70. Comprende, si puedes, cómo al contacto con la mano derecha del Salvador huye el dolor y se curan, sin más medicamen­tos que su contacto, las heridas. El barro reconoce a su obrero, y la carne se pone a disposición de la mano del Señor que la tra­baja; pues el Creador realiza su labor como mejor le place. Así es como El devolvió la vista al ciego aquel, de quien se nos habla en otro lugar, cuando le untó los ojos con lodo (Io 9,6), siendo como un retorno a su primera naturaleza. Había podido mandarlo, pero quiso El mismo realizarlo, para que reconozcamos que es El quien ha formado, del limo de la tierra, los miembros de nues­tro cuerpo, haciéndolos aptos para diversas funciones, y El tam­bién quien les dio vida al infundirles la fuerza del alma.

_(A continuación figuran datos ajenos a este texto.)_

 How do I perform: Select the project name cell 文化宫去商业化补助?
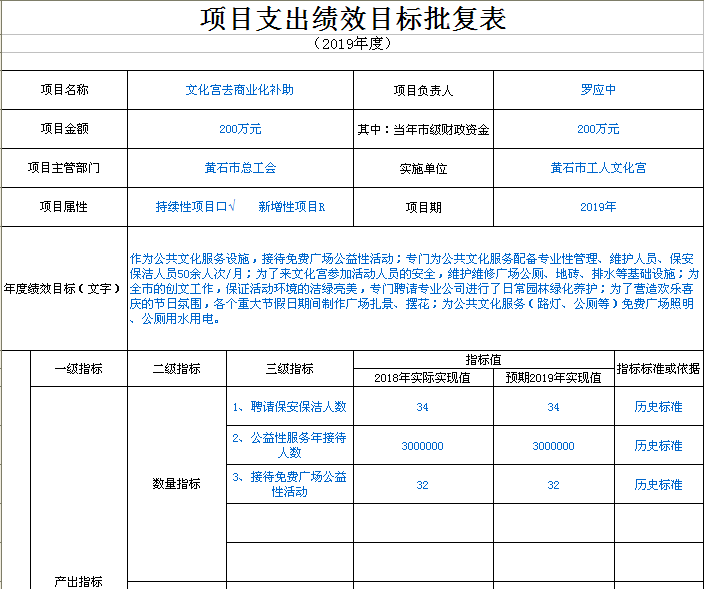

71. A continuación llegaron y le apresaron, haciendo posible, por causa de esa condescendencia a su pasión no dominada, que su perdición fuese más irremediable, ya que esos infelices no com­prendieron el misterio ni miraron con veneración esa actitud de piedad tan elemental de que El no permitiese ni que sus mismos enemigos fuesen heridos. Ellos se disponían a dar muerte a aquel Justo, que era precisamente el que curaba las heridas de sus perseguidores.

San Ambrosio, “Tratado sobre el Evangelio de San Lucas”, B. A. C., Madrid.

Notas:
[1] Algunos han querido ver una alusión a su tratado De Ioseph; no se descarta la posibilidad de que directamente aluda a la Sagrada Escritura.
[2] San Juan es, en efecto, el único de los cuatro evangelistas que ha relatado la pregunta del Señor a sus enemigos, y el efecto de su palabra sobre la turba le hizo caer en tierra.
[3] Malco es representado aquí como figura de Adán o, más exactamente, de toda la humanidad caída.